- **Provided records**:
######

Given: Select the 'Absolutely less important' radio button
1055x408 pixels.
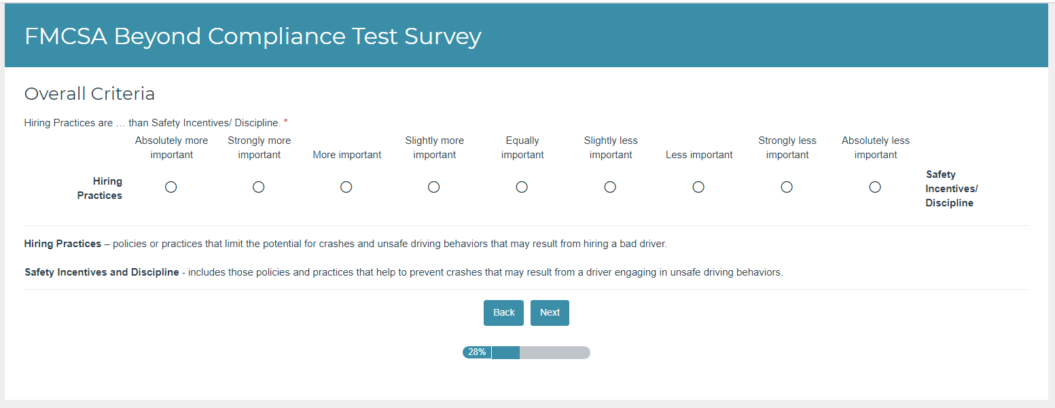Looking at the screenshot, I should (x=875, y=187).
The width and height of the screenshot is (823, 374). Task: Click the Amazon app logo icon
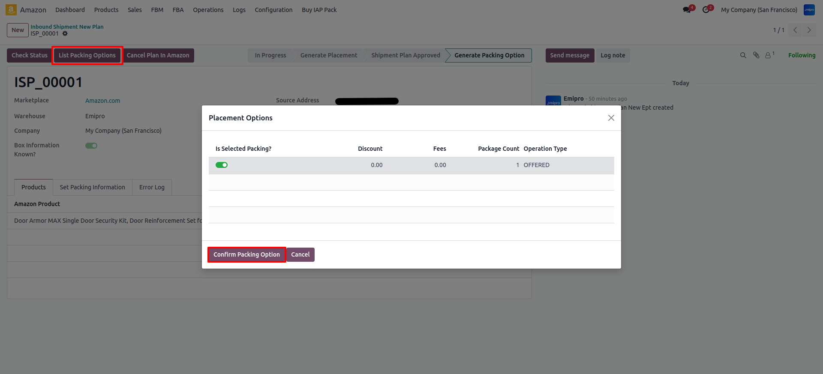pos(11,9)
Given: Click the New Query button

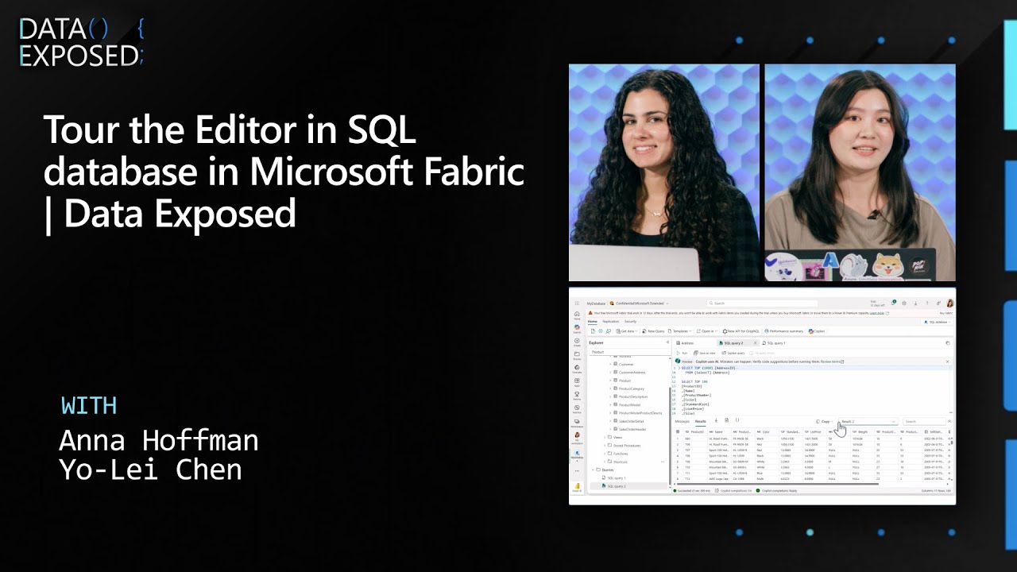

######

- **Work order**:
Wherever an image appears in the data, omit it and repeat everything else exactly.

- **Result**:
Given: Select the 'Absolutely less important' radio button
1055x408 pixels.
Looking at the screenshot, I should (x=875, y=187).
The width and height of the screenshot is (823, 374). Task: Click the Amazon app logo icon
pos(11,9)
Given: Click the New Query button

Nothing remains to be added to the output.